Temperatures may be soaring, but there’s an unseasonable chill on screens right now—at least when it comes to some of the movie offerings hitting streaming services this month.

Director Yorgos Lanthimos delivers a twisted take on Frankenstein in Poor Things on Netflix, while Shudder digs up painful family secrets and adds a side of demonic possession in The Voices of Our Mother. If you fancy some summer scares that are a bit more Halloween-grade, Netflix also has I Am Frankelda, a mesmerizing tour of a world of monsters and living nightmares, brought to life in stunning stop-motion.

There are also plenty of retro delights surfacing on streamers this month that are more than worth a rewatch. Hulu reinstalls Spielberg’s A.I. Artificial Intelligence, which lands very differently in 2026; Criterion Channel is declassifying Sean Connery’s first outings as 007, with Dr. No, From Russia With Love, and Goldfinger coming to the specialist platform; and Prime Video brings all three Bill & Ted films back to the future (sorry).

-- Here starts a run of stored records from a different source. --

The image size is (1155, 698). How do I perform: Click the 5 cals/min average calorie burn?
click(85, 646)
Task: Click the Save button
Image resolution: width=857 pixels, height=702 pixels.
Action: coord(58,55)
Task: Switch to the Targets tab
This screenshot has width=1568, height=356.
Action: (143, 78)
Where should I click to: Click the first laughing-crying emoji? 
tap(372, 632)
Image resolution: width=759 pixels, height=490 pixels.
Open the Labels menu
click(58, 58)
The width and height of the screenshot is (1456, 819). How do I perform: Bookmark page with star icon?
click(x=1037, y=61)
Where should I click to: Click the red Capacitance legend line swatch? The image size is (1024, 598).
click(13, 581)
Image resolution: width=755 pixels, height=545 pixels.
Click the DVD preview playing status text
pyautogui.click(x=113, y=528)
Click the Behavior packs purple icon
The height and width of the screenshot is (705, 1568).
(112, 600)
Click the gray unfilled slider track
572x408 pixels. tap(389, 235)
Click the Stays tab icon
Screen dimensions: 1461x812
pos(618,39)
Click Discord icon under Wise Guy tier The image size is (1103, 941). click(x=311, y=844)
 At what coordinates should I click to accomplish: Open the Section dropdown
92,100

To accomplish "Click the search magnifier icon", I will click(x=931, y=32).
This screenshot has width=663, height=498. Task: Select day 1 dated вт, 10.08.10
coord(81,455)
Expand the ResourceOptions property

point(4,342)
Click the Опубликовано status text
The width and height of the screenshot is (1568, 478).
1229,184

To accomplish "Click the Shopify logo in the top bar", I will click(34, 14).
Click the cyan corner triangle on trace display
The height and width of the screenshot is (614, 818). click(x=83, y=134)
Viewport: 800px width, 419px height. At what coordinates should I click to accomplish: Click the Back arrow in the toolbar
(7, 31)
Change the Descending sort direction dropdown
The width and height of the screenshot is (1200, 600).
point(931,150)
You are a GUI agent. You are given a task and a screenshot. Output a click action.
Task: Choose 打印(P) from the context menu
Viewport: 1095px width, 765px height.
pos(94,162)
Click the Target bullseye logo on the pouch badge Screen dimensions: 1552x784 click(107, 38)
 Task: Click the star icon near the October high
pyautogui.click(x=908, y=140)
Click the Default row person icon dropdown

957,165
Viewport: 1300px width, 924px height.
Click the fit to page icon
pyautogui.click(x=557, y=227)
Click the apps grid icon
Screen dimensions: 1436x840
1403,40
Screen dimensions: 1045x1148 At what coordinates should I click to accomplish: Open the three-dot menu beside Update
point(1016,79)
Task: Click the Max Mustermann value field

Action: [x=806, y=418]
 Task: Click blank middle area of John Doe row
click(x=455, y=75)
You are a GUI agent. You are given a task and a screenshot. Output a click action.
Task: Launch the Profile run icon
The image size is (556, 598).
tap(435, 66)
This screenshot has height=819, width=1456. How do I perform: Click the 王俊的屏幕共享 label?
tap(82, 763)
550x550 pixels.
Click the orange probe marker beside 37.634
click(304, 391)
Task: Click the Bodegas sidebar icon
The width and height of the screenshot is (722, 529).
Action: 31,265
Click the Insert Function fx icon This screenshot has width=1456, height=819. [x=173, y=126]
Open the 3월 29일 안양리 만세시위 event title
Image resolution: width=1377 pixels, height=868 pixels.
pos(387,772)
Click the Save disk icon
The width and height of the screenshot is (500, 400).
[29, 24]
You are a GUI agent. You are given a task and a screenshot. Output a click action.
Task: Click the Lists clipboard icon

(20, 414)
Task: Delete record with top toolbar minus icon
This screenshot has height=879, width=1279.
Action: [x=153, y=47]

Here are WIRED’s picks of the best movies to watch right now.

I Am Frankelda

A gorgeous stop-motion animated outing from Mexico—the country’s first such feature—this supernatural tale follows Francisca Imelda (Mireya Mendoza in both the original Spanish and the English dub), an aspiring young author in late 1800s Mexico with a penchant for the fantastic and the macabre. Taken to the monstrous world of Topus Terrentus by the winged Prince Herneval (Arturo Mercado Jr. in Spanish, Claudis Bridgeforth in English), Francisca is charged with becoming the realm’s new “nightmare teller,” responsible for crafting the tales of terror that its denizens live on. The only problem is the role is already filled, and power-hungry incumbent Procustes (Luis Leonardo Suárez; Mark Lewis), a demonic spider, doesn’t take kindly to being replaced. An exquisitely crafted, visually astounding masterpiece, imagine a mix of The Nightmare Before Christmas, Pan’s Labyrinth, and Alice in Wonderland and you’re almost on the way to conceiving the darkly captivating magic of I Am Frankelda.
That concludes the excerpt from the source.